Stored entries
+ + + + + + +

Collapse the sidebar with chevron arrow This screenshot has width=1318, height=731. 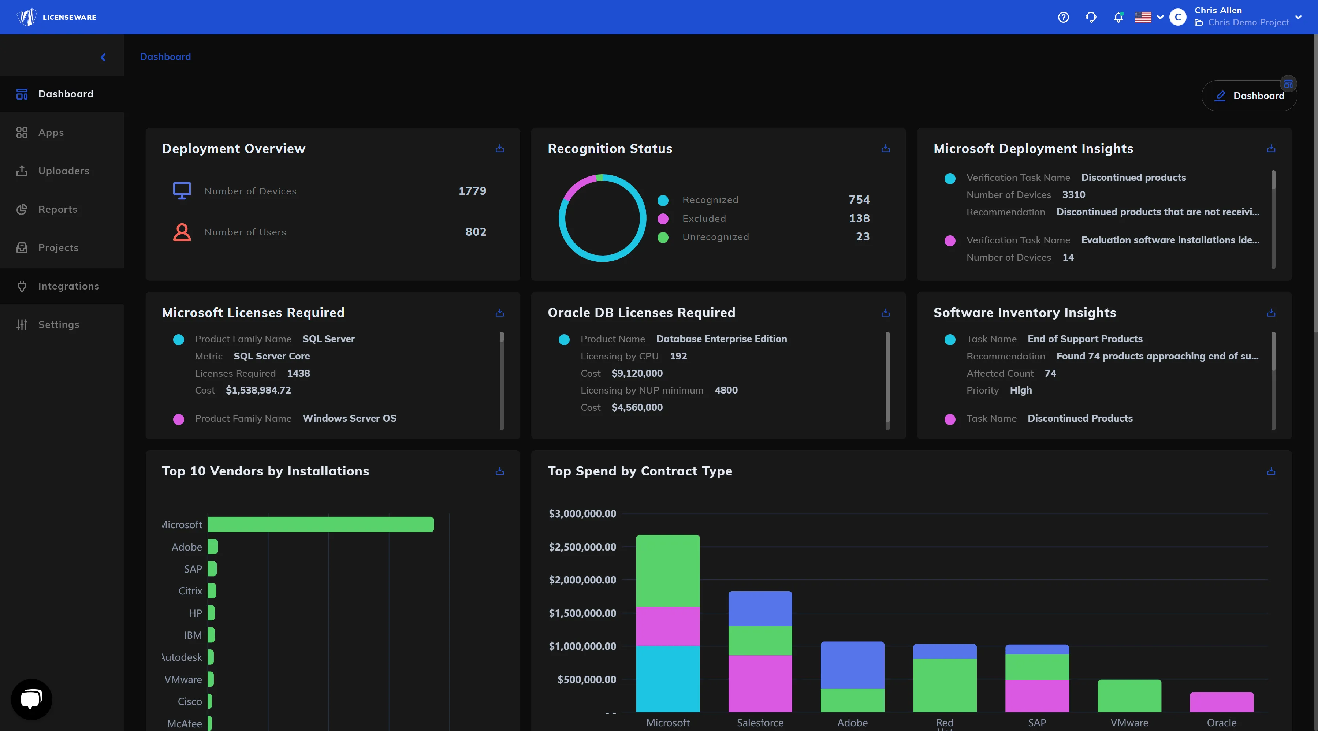point(103,57)
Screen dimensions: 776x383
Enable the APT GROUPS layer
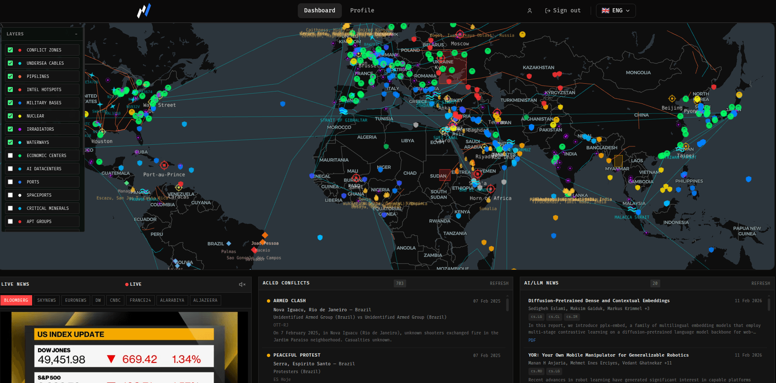point(10,221)
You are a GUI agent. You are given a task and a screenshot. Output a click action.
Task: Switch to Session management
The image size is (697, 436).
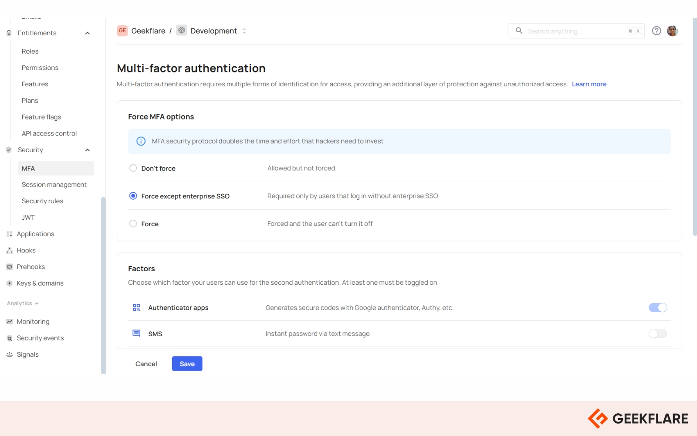54,184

+ + + + + + +

▶ Exercise directions:
Take the line with "Enable the APT GROUPS layer" and every line after it through the end of the data, and write only them out exactly, leaving out the pictures.

▶ Exercise output:
Enable the APT GROUPS layer
point(10,221)
You are a GUI agent. You are given a task and a screenshot. Output a click action.
Task: Switch to Session management
The image size is (697, 436).
54,184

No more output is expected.